Snow, indeed, actually nourishes animal life.  It holds in its bosom numerous animalcules:  you may have a glass of water, perfectly free from infusoria, which yet, after your dissolving in it a handful of snow, will show itself full of microscopic creatures, shrimp-like and swift; and the famous red snow of the Arctic regions is only an exhibition of the same property.  It has sometimes been fancied that persons buried under the snow have received sustenance through the pores of the skin, like reptiles imbedded in rock.  Elizabeth Woodcock lived eight days beneath a snow-drift, in 1799, without eating a morsel; and a Swiss family were buried beneath an avalanche, in a manger, for five months, in 1755, with no food but a trifling store of chestnuts and a small daily supply of milk from a goat which was buried with them.  In neither case was there extreme suffering from cold, and it is unquestionable that the interior of a drift is far warmer than the surface.  On the 23d of December, 1860, at 9 P.M., I was surprised to observe drops falling from the under side of a heavy bank of snow at the eaves, at a distance from any chimney, while the mercury on the same side was only fifteen degrees above zero, not having indeed risen above the point of freezing during the whole day.

Dr.

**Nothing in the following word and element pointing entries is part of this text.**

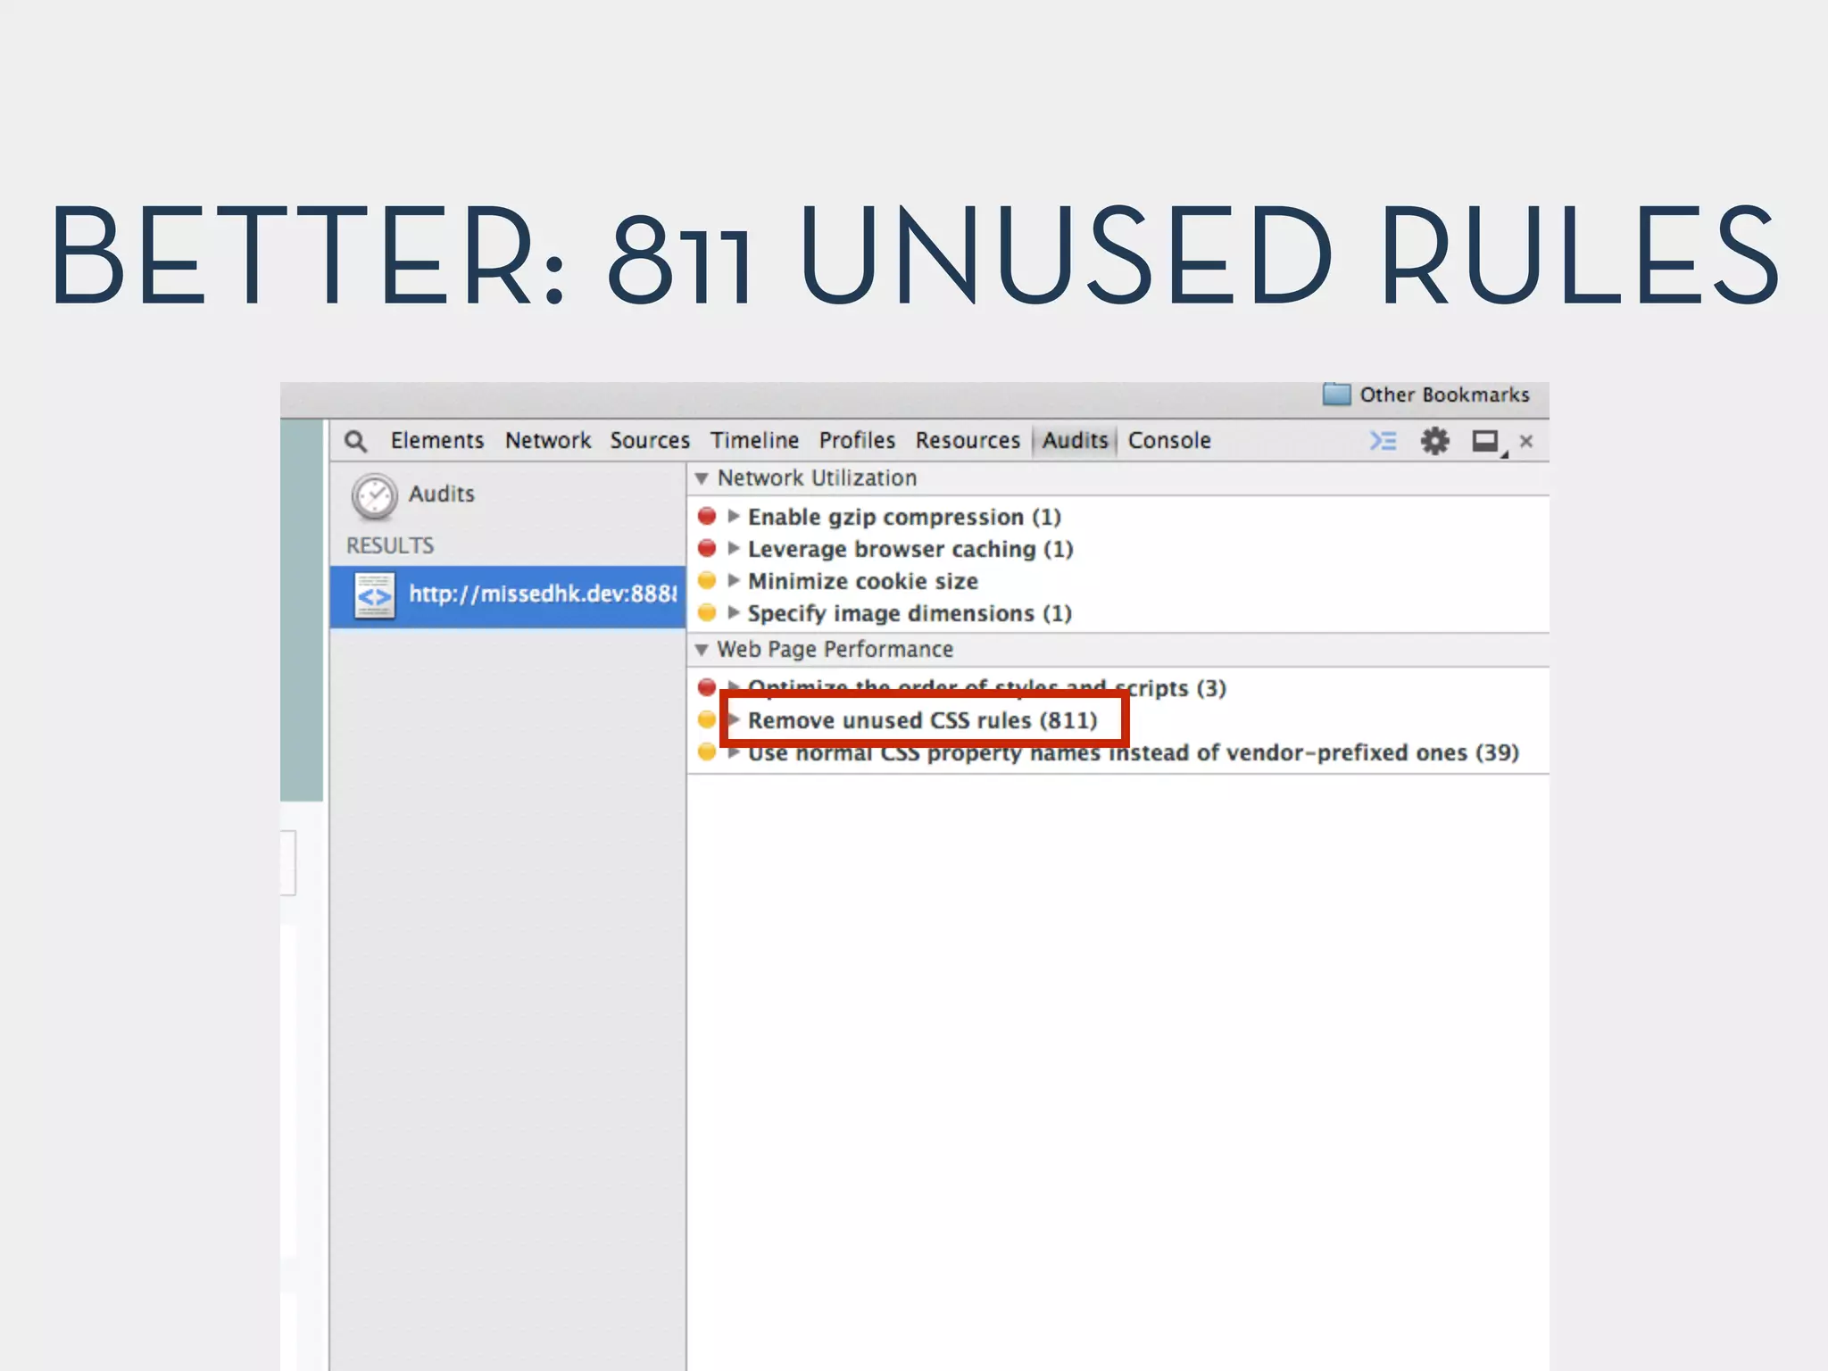Collapse the Web Page Performance section
The width and height of the screenshot is (1828, 1371).
[x=702, y=650]
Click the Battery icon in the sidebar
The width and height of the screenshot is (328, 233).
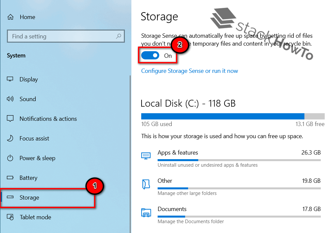tap(10, 178)
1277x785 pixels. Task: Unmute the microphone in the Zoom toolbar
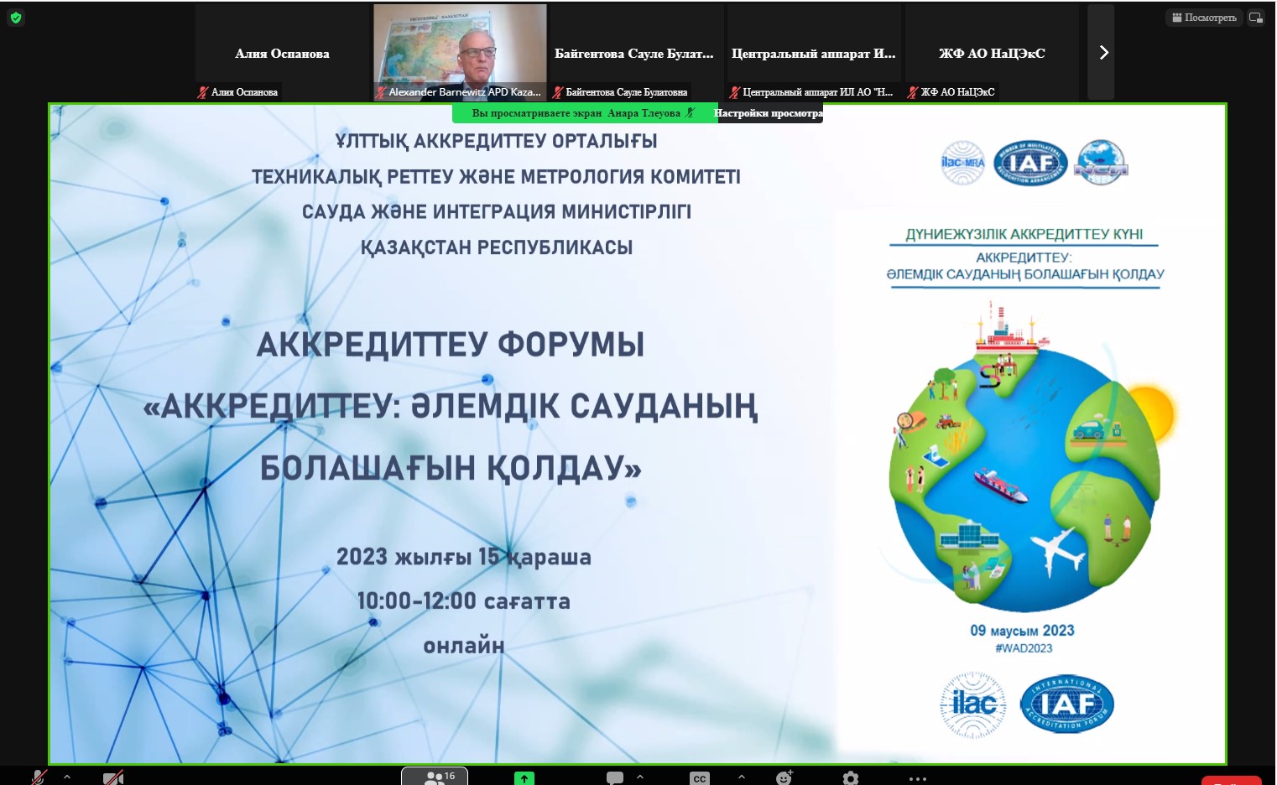click(39, 777)
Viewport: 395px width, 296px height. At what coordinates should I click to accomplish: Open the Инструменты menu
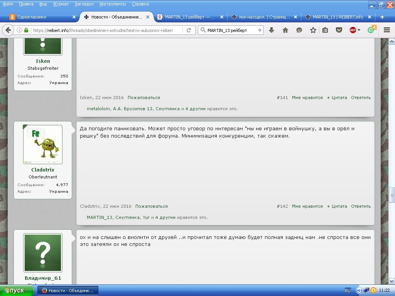coord(112,4)
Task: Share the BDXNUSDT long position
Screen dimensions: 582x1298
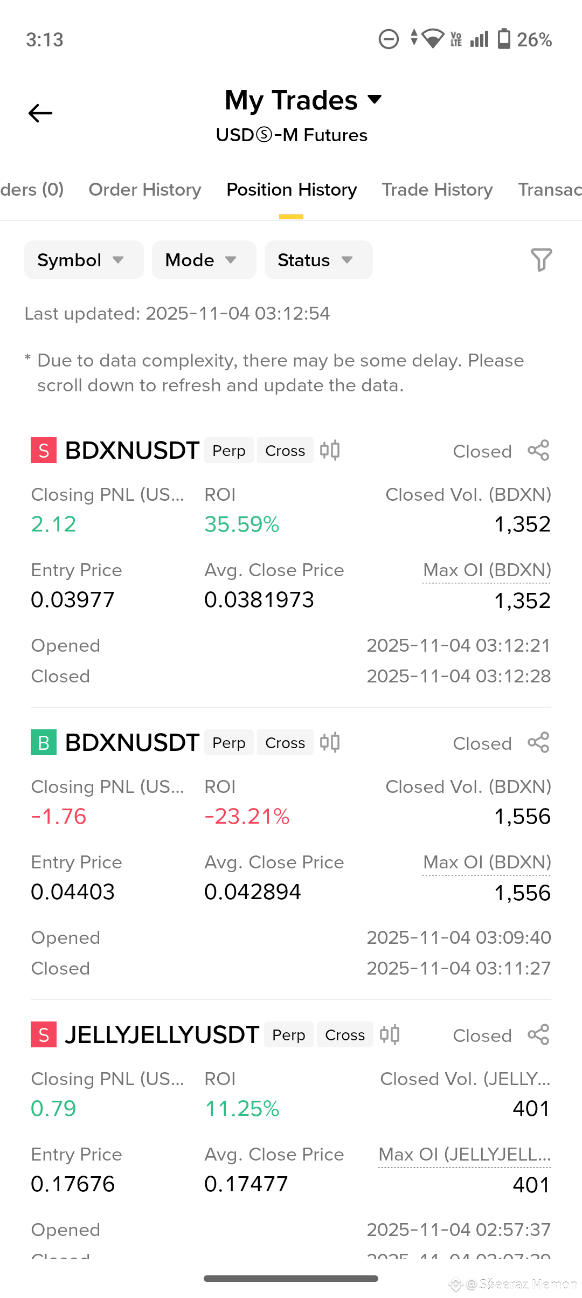Action: [x=538, y=743]
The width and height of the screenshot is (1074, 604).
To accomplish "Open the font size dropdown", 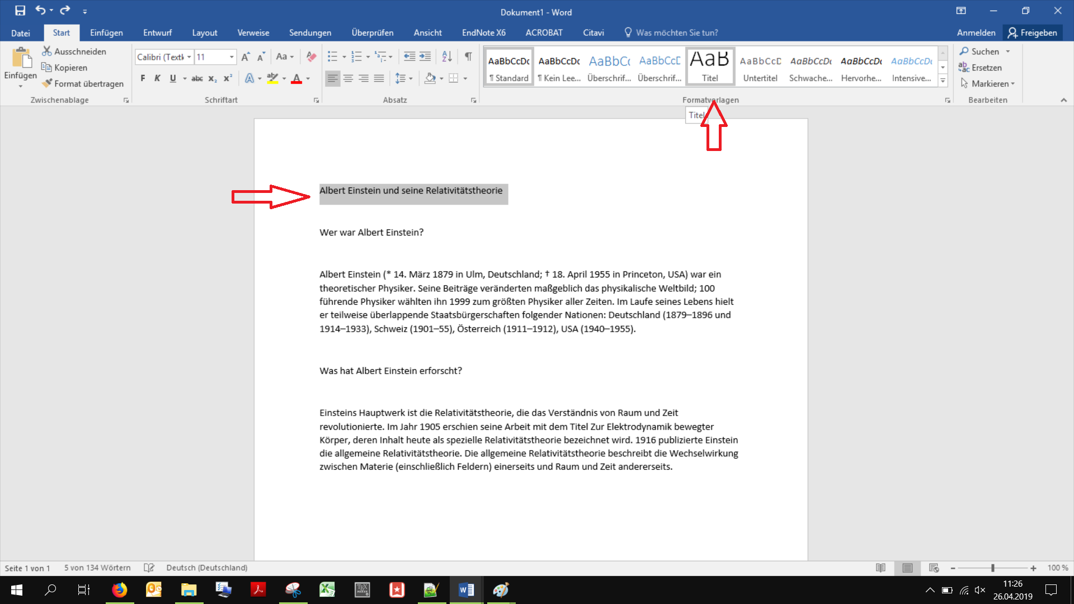I will click(x=232, y=56).
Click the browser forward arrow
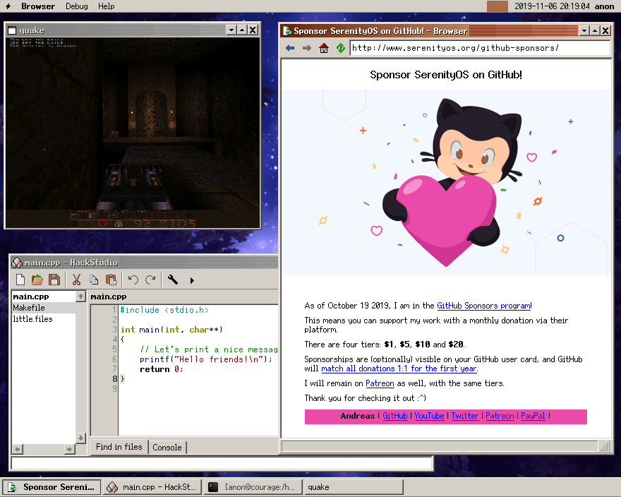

Kane pays ample tribute to these kindly properties.  “Few of us at home can recognize the protecting value of this warm coverlet of snow.  No eider-down in the cradle of an infant is tucked in more kindly than the sleeping-dress of winter about this feeble flower-life.  The first warm snows of August and September, falling on a thickly pleached carpet of grasses, heaths, and willows, enshrine the flowery growths which nestle round them in a non-conducting air-chamber; and as each successive snow increases the thickness of the cover, we have, before the intense cold of winter sets in, a light cellular bed covered by drift, six, eight, or ten feet deep, in which the plant retains its vitality. ...  I have found in midwinter, in this high latitude of 78 deg. 50’, the surface so nearly moist as to be friable to the touch; and upon the ice-floes, commencing with a surface-temperature of-30 deg., I found at two feet deep a temperature of-8 deg., at four feet + 2 deg., and at eight feet + 26 deg.. ...  The glacier which we became so familiar with afterwards at Etah yields an uninterrupted stream throughout the year.”  And he afterwards shows that even the varying texture and quality of the snow deposited during the earlier and later portions of the Arctic winter have their special adaptations to the welfare of the vegetation they protect.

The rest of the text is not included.